YOUR GOAL: Echo the data below word for word, starting with its first line and going on through the line containing "click(x=79, y=595)", with both ends included. Leave the pictures out of your answer.

· · · · · · ·

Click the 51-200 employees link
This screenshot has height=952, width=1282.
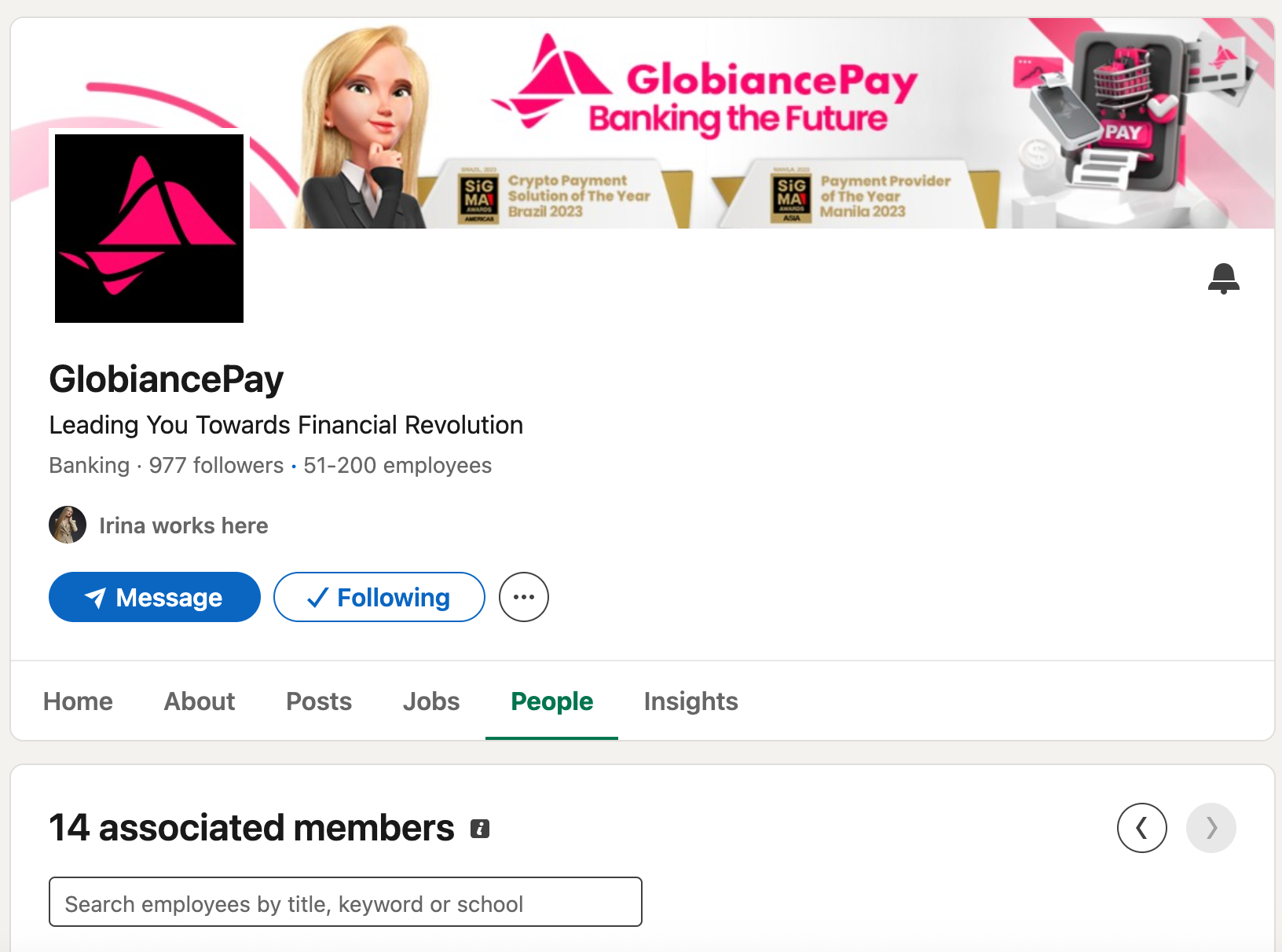397,466
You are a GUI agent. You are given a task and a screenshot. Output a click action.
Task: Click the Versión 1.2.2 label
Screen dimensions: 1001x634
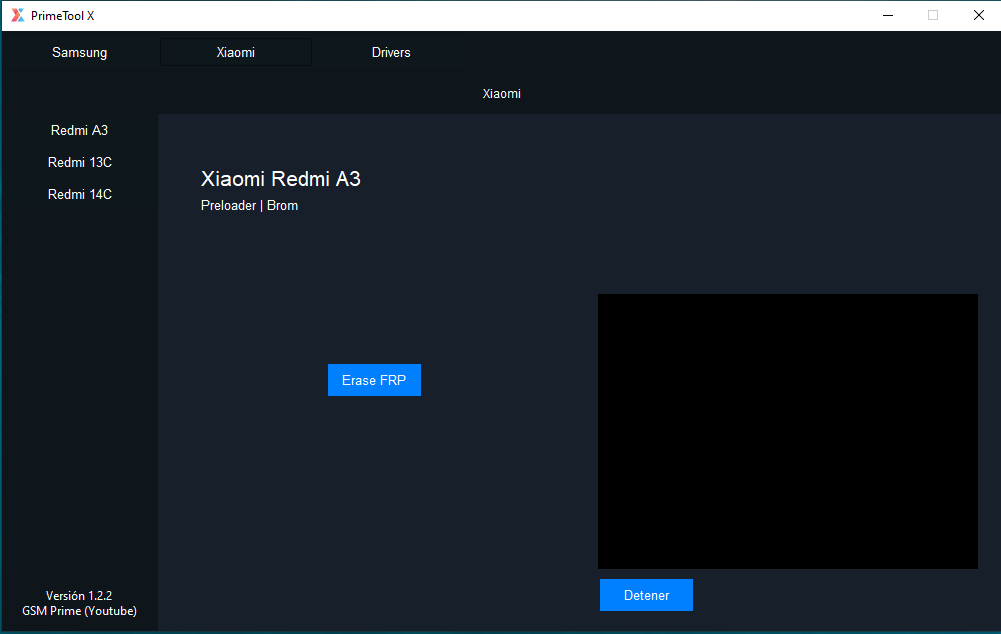click(x=79, y=595)
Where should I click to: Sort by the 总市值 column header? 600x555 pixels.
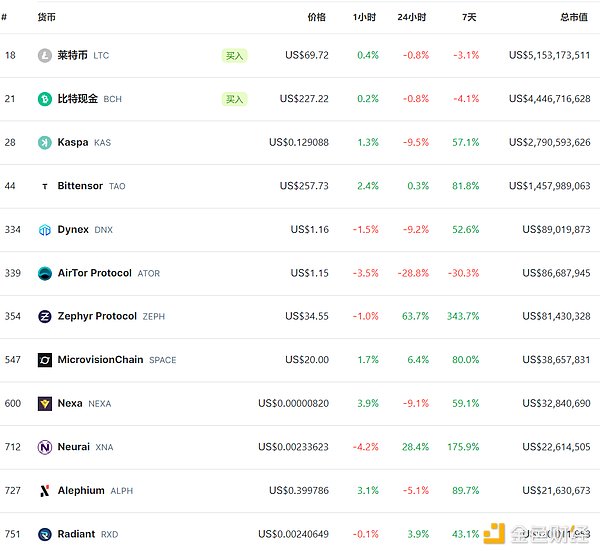coord(574,17)
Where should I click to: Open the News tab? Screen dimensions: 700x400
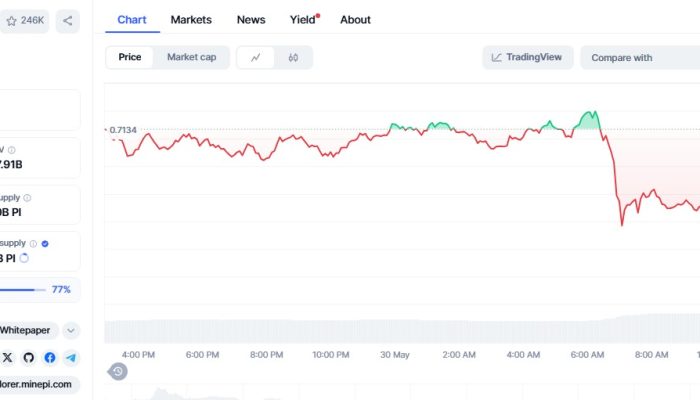(x=251, y=19)
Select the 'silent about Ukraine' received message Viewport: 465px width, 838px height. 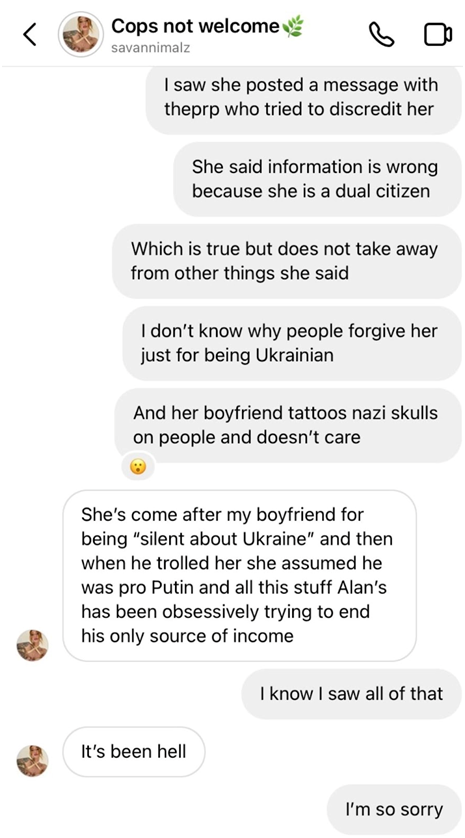tap(239, 576)
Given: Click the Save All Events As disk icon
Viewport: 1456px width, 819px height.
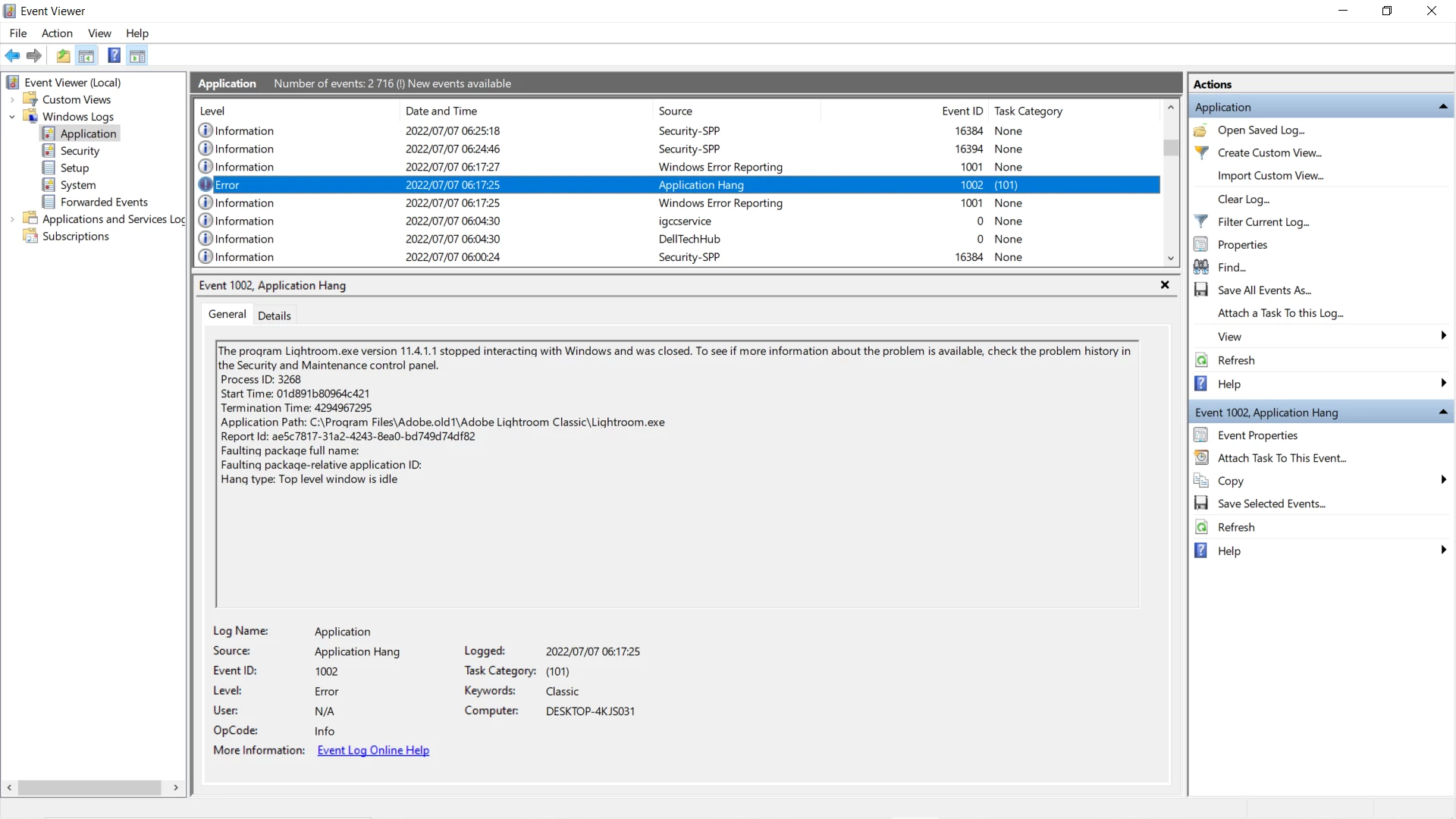Looking at the screenshot, I should 1201,290.
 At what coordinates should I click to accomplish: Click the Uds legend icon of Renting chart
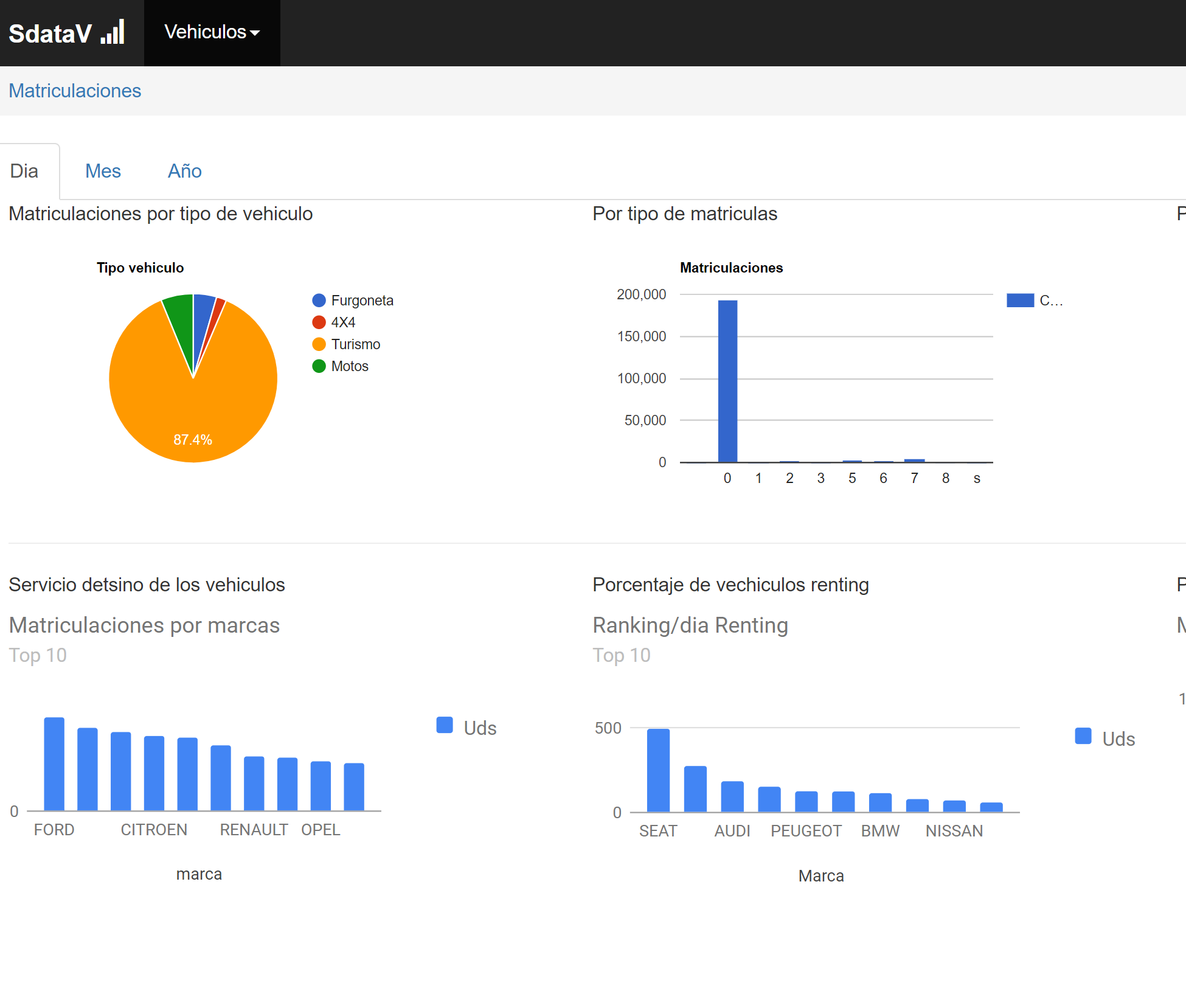(1083, 736)
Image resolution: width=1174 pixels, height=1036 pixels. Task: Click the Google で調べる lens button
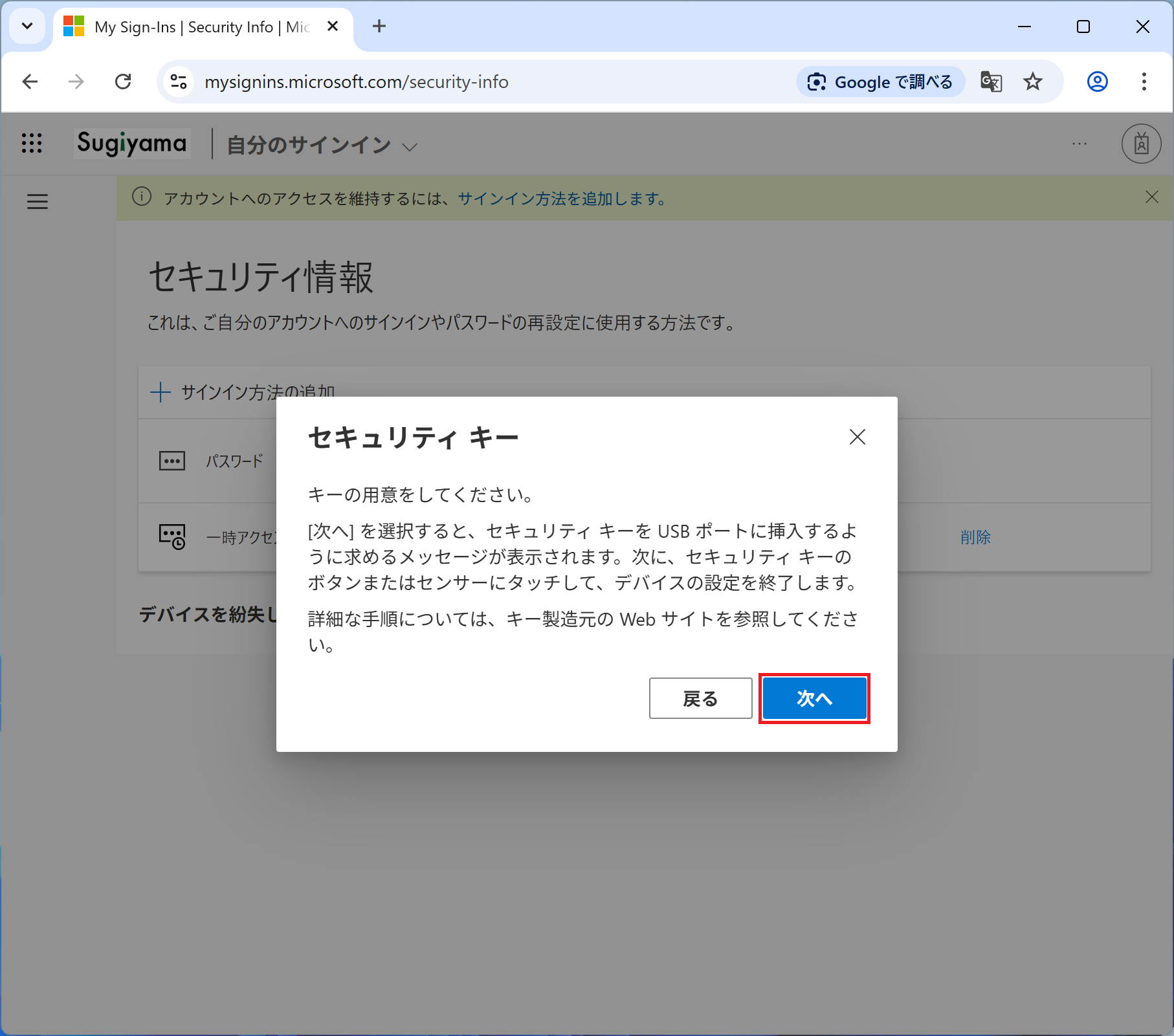880,82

· · · · · · ·

WORKED ANSWER:
Click the 51-200 employees link
This screenshot has height=952, width=1282.
397,466
You are a GUI agent. You are given a task and a screenshot. Output a click action.
Task: Click the Versión 1.2.2 label
Screen dimensions: 1001x634
click(x=79, y=595)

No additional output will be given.